Earmarking can make the relationship between a particular source of revenue and its use easier to trace. Under budgetary universality, a budget identifies expenditure under individual budget items, but does not assign a particular source of revenue to each item. Earmarking is also a feature of public budgeting in the United States.

=== Political debate ===
Governments often present new taxes or tax increases together with proposals for additional expenditure. German examples include:

- The sparkling wine tax introduced in 1902 to help finance the Imperial German Navy.
- The solidarity surcharge introduced in 1991, as part of measures to meet the costs of German reunification and Germany's contribution to the Gulf War.
- The tobacco-tax increases adopted in 2001, alongside an increase in insurance tax, to finance measures against international terrorism.

In the absence of a binding earmark, a change in revenue from a particular tax does not by itself prescribe a corresponding change in the spending programme politically associated with it.
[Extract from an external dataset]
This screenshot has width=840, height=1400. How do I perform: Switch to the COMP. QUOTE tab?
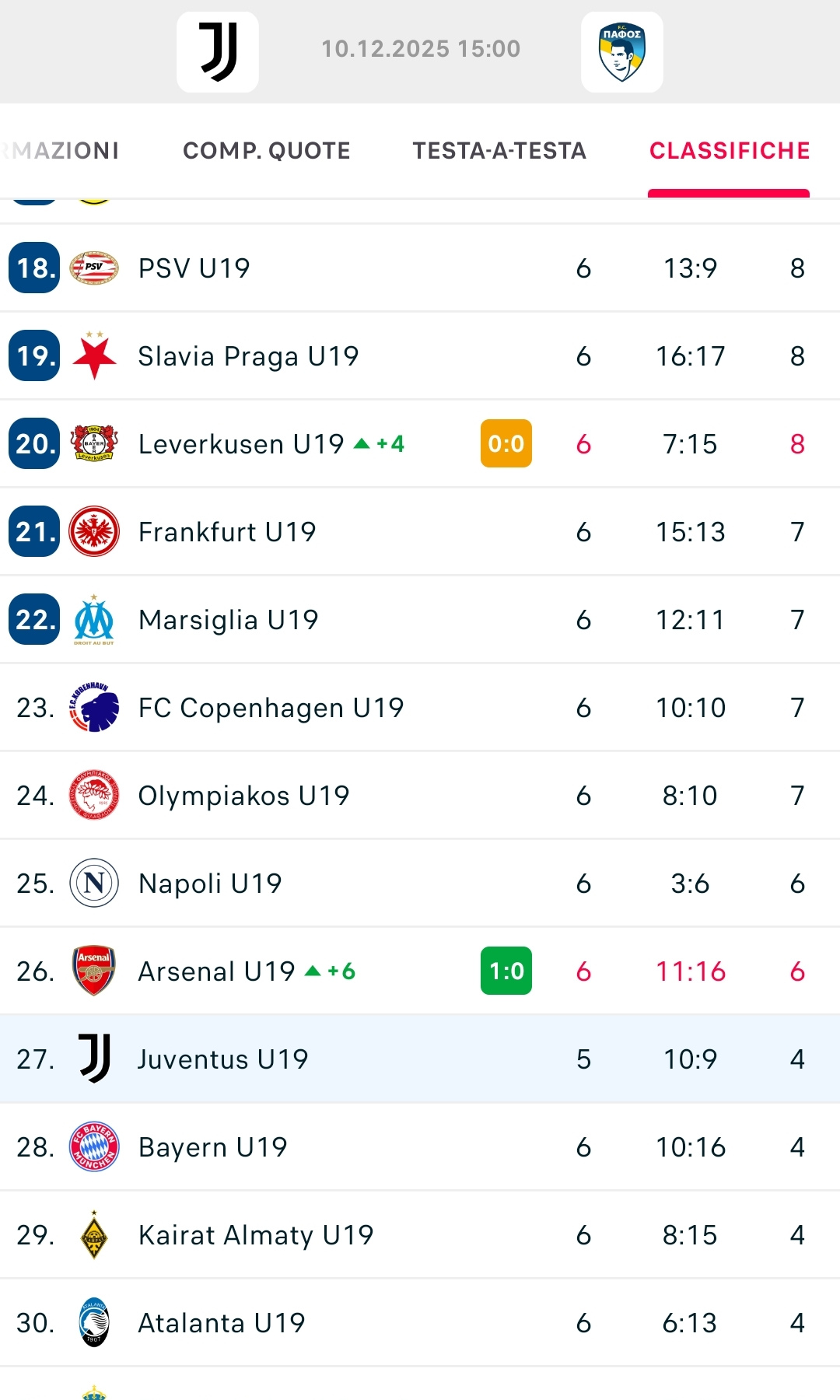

Another debate concerns taxpayers who object to particular uses of public money. The German campaign group Netzwerk Friedenssteuer advocates arrangements under which taxpayers could avoid contributing to military expenditure. In a 2012 decision, the Federal Fiscal Court held that freedom of conscience did not entitle taxpayers to withhold tax payments because they opposed the activities financed by the state. The court distinguished the obligation to pay tax from parliament's authority to decide how the revenue is spent.